OBJECTIVES: With decreasing mortality in PICUs, a growing number of survivors experience long-lasting physical impairments. Early physical rehabilitation and mobilization during critical illness are safe and feasible, but little is known about the prevalence in PICUs. We aimed to evaluate the prevalence of rehabilitation for critically ill children and associated barriers. DESIGN: National 2-day point prevalence study. SETTING: Eighty-two PICUs in 65 hospitals across the United States. PATIENTS: All patients admitted to a participating PICU for greater than or equal to 72 hours on each point prevalence day. INTERVENTIONS: None.
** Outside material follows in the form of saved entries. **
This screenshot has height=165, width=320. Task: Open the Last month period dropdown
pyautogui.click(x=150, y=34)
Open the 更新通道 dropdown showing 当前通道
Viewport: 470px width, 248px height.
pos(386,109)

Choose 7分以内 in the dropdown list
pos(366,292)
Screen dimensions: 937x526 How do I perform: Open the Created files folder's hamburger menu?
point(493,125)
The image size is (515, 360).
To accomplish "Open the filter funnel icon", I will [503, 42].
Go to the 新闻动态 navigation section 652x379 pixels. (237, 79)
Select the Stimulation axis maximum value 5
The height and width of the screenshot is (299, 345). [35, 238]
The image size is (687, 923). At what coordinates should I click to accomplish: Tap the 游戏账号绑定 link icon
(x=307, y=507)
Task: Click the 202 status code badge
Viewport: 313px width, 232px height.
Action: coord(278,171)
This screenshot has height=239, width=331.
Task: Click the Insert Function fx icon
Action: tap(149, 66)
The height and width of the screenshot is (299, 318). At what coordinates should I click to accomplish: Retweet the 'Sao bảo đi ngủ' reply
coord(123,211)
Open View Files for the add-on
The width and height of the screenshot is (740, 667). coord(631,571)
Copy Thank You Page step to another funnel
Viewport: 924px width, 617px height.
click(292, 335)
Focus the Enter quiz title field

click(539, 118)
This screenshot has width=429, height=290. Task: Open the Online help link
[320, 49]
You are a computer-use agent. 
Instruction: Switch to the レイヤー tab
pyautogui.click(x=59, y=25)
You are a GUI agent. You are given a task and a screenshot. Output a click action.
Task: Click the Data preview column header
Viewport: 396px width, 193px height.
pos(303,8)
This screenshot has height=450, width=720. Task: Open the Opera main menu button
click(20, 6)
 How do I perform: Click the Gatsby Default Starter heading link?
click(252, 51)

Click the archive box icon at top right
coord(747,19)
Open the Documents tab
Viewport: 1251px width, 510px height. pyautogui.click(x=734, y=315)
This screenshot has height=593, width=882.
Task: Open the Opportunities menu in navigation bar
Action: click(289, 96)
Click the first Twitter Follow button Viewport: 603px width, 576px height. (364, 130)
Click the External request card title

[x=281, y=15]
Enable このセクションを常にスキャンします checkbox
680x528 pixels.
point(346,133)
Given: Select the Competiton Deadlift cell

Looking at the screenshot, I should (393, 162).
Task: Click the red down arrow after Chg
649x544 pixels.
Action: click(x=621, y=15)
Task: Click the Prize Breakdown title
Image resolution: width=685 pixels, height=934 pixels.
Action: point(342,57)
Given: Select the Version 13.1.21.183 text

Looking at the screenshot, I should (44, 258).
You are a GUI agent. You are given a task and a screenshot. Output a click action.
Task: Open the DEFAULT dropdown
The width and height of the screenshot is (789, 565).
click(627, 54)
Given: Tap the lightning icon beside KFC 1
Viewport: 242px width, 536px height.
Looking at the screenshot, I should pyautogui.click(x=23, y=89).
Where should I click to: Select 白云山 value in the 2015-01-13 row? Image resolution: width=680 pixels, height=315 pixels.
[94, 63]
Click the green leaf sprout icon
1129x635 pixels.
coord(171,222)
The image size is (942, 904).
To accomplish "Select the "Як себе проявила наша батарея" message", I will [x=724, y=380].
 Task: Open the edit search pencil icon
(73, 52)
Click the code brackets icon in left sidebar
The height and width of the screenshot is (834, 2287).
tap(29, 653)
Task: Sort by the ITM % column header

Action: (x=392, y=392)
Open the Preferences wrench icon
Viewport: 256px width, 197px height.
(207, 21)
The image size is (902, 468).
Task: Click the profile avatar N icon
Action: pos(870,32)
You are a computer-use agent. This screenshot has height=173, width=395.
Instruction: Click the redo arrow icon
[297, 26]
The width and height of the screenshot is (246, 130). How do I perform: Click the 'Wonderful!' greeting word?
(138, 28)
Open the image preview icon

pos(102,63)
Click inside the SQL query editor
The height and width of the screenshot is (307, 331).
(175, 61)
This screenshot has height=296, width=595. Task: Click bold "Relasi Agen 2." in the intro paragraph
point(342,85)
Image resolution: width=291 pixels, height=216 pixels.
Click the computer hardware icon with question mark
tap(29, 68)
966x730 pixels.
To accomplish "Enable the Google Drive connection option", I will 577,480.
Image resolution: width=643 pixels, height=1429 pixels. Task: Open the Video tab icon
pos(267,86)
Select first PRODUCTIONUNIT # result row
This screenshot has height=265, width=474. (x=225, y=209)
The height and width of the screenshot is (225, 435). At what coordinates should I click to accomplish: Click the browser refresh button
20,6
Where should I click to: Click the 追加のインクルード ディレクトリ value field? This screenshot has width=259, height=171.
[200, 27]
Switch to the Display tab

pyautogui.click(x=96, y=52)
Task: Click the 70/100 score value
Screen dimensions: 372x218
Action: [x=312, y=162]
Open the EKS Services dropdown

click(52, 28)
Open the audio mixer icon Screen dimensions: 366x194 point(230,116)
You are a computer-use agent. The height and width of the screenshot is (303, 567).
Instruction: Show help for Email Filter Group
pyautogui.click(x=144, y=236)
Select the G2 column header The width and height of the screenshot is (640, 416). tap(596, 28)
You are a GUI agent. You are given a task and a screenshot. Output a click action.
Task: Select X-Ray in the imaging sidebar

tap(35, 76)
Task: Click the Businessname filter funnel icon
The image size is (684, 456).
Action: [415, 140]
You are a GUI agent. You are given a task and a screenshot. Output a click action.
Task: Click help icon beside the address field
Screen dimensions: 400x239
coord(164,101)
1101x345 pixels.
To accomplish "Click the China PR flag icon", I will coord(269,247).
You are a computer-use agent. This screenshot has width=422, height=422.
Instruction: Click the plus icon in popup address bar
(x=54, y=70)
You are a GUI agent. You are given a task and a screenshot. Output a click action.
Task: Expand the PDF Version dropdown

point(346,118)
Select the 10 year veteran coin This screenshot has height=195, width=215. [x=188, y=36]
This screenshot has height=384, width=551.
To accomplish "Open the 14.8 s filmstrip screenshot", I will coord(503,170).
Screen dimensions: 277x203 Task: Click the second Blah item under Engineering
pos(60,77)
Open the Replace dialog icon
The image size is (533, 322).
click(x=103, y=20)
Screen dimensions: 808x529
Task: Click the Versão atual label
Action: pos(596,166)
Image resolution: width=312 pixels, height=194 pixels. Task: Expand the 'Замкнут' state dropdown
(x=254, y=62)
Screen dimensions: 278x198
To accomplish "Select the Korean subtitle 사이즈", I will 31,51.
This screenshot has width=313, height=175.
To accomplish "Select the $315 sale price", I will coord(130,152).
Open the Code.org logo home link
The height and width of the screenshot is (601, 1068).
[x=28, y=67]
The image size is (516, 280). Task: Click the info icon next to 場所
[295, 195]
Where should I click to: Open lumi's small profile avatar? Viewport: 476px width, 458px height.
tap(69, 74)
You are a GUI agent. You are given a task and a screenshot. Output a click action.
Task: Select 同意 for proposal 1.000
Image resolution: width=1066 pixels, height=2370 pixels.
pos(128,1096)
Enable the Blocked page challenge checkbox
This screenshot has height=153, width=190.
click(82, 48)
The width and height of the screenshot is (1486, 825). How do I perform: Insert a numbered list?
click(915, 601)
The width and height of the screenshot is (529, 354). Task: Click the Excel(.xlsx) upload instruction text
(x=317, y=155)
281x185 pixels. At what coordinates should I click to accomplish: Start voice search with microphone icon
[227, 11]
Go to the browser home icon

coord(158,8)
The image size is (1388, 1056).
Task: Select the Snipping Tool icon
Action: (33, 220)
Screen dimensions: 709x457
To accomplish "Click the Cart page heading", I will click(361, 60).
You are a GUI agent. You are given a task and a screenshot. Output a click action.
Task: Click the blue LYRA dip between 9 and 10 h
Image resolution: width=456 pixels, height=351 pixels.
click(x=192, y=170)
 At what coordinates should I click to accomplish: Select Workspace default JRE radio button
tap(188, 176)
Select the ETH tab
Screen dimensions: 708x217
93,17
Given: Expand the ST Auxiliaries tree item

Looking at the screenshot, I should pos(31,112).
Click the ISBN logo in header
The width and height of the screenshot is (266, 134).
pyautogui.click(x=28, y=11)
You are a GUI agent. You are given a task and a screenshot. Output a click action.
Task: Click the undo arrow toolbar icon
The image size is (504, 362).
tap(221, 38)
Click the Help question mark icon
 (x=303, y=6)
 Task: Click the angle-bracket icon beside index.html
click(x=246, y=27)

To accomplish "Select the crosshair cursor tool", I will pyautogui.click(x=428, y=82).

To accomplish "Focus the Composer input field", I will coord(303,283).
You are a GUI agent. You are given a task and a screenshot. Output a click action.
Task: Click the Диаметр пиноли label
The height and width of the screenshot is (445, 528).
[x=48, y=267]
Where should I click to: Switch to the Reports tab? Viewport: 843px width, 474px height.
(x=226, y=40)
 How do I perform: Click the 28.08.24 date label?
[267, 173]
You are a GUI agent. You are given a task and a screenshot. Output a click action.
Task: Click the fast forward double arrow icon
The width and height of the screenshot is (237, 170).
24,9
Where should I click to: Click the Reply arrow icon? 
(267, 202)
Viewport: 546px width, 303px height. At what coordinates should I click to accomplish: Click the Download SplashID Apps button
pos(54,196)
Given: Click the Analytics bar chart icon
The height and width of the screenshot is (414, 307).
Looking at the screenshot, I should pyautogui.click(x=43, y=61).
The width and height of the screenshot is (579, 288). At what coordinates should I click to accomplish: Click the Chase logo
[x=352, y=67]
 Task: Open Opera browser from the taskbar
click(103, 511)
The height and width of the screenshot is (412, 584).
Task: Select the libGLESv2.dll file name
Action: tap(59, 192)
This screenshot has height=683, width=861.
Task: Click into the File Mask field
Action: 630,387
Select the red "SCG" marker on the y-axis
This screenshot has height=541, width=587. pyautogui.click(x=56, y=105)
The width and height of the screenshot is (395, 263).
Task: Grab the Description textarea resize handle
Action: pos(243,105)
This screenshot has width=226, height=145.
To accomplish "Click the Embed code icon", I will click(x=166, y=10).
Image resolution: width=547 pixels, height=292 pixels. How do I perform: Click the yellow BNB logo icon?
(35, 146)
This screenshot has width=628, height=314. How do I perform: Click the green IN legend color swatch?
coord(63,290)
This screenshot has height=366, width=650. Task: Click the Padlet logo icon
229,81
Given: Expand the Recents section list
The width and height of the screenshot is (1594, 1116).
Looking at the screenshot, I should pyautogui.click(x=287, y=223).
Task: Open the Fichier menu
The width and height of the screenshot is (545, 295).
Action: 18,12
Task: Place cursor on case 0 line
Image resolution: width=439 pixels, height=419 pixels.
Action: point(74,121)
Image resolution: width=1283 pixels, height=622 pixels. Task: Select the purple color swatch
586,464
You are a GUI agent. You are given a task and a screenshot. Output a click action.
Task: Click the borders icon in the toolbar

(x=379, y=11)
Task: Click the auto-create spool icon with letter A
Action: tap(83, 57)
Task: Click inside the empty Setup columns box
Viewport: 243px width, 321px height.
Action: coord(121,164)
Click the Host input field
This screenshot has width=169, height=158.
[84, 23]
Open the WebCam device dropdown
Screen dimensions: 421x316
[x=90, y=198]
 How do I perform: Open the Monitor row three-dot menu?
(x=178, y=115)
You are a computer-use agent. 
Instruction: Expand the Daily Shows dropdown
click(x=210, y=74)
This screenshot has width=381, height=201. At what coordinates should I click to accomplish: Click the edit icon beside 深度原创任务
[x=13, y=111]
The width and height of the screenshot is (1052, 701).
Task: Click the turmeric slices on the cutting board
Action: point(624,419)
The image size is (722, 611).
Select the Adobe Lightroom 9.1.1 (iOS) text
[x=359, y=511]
MEASUREMENTS AND MAIN RESULTS: The primary outcome was prevalence of physical therapy- or occupational therapy-provided mobility on the study days. PICUs also prospectively collected timing of initial rehabilitation team consultation, clinical and patient mobility data, potential mobility-associated safety events, and barriers to mobility. The point prevalence of physical therapy- or occupational therapy-provided mobility during 1,769 patient-days was 35% and associated with older age (adjusted odds ratio for 13-17 vs < 3 yr, 2.1; 95% CI, 1.5-3.1) and male gender (adjusted odds ratio for females, 0.76; 95% CI, 0.61-0.95). Patients with higher baseline function (Pediatric Cerebral Performance Category, ≤ 2 vs > 2) less often had rehabilitation consultation within the first 72 hours (27% vs 38%; p < 0.001). Patients were completely immobile on 19% of patient-days. A potential safety event occurred in only 4% of 4,700 mobility sessions, most commonly a transient change in vital signs. Out-of-bed mobility was negatively associated with the presence of an endotracheal tube (adjusted odds ratio, 0.13; 95% CI, 0.1-0.2) and urinary catheter (adjusted odds ratio, 0.28; 95% CI, 0.1-0.6). Positive associations included family presence in children less than 3 years old (adjusted odds ratio, 4.55; 95% CI, 3.1-6.6). CONCLUSIONS: Younger children, females, and patients with higher baseline function less commonly receive rehabilitation in U.S. PICUs, and early rehabilitation consultation is infrequent. These findings highlight the need for systematic design of rehabilitation interventions for all critically ill children at risk of functional impairments.